Michael_Jackson

Scott Shaffer, ex assistente della star, ha rivelato aneddoti inediti di Michael Jackson. Nonostante siano passati undici anni dalla sua scomparsa, ancora oggi si parla di lui. D’altra parte, emergono altri aneddoti particolari ed eccentrici: il tipo di comportamenti che da tempo vengono legati al Re del Pop.

Il mito di Michael Jackson

Michael Jackson è un personaggio che ha segnato in modo irreversibile la storia della musica pop. Già all’età di cinque anni saliva sul palco con i fratelli, nell’iconico gruppo dei Jackson Five. Un uomo dal talento fuori dal normale, che realizzò un capolavoro musicale dopo l’altro.

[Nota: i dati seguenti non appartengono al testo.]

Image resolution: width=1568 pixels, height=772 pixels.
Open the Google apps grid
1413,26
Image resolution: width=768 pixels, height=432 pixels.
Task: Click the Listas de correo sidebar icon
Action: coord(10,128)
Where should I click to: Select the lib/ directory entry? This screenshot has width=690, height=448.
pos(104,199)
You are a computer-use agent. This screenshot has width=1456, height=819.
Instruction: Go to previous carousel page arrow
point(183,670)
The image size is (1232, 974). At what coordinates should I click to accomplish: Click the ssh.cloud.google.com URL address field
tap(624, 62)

Tuttavia di Michael Jackson si è sempre raccontato di quanto fosse pieno di manie. Tra queste, per esempio, l’abuso della chirurgia estetica. Tutte caratteristiche che hanno creato nello scenario collettivo l’immagine di un uomo stravagante.

Le verità rivelate dall’ex assistente

In un’intervista con The Sun, Scott Shaffer ha rivelato altre stranezze del Re del Pop. A quanto pare, la star non amava ricevere un “no”. La sua reazione, quando qualcuno glielo diceva, risultava scontrosa. Spesso si offendeva e s’indispettiva nel ricevere un riscontro negativo.

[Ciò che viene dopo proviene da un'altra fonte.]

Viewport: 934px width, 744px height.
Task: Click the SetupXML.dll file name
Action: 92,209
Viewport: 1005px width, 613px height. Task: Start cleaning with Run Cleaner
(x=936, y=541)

L’ex assistente e amico Shaffer, riporta alla luce un aneddoto legato ai modi di fare e alle richieste di Michael Jackson, alle volte difficili da soddisfare. Difatti, come raccontato a The Sun, le richieste del Re del Pop avvenivano anche nel cuore della notte.

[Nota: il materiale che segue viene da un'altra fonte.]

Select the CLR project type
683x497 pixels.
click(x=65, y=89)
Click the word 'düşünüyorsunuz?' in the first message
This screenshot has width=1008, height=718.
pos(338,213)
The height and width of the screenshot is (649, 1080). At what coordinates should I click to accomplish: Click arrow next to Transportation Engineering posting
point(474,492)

Le parole di Shaffer: “Aveva richieste impossibili”

Shaffer racconta a The Sun una richiesta anomala ricevuta dalla star. Si trovavano in Australia e proprio alle tre del mattino Michael Jasckon chiamò l’amico. A quanto pare il cantante si era appena fidanzato con Debbie Rowe, e voleva dare istruzioni a Shaffer per aprire un negozio di gioielli e comprare un anello di fidanzamento.

“Aveva richieste impossibili”, dichiara Scott Shaffer, “Non gli è piaciuto quando ho detto di no”, aggiunge. Ottenere un anello di fidanzamento in piena notte, effettivamente, risulta alquanto difficile. Tuttavia, conoscendo molto bene il soggetto, l’ex assistente riuscì a trovare un compromesso. In alternativa, sarebbe andato l’indomani ad eseguire il compito con l’aiuto di uno dei segretari che conosceva meglio Rowe.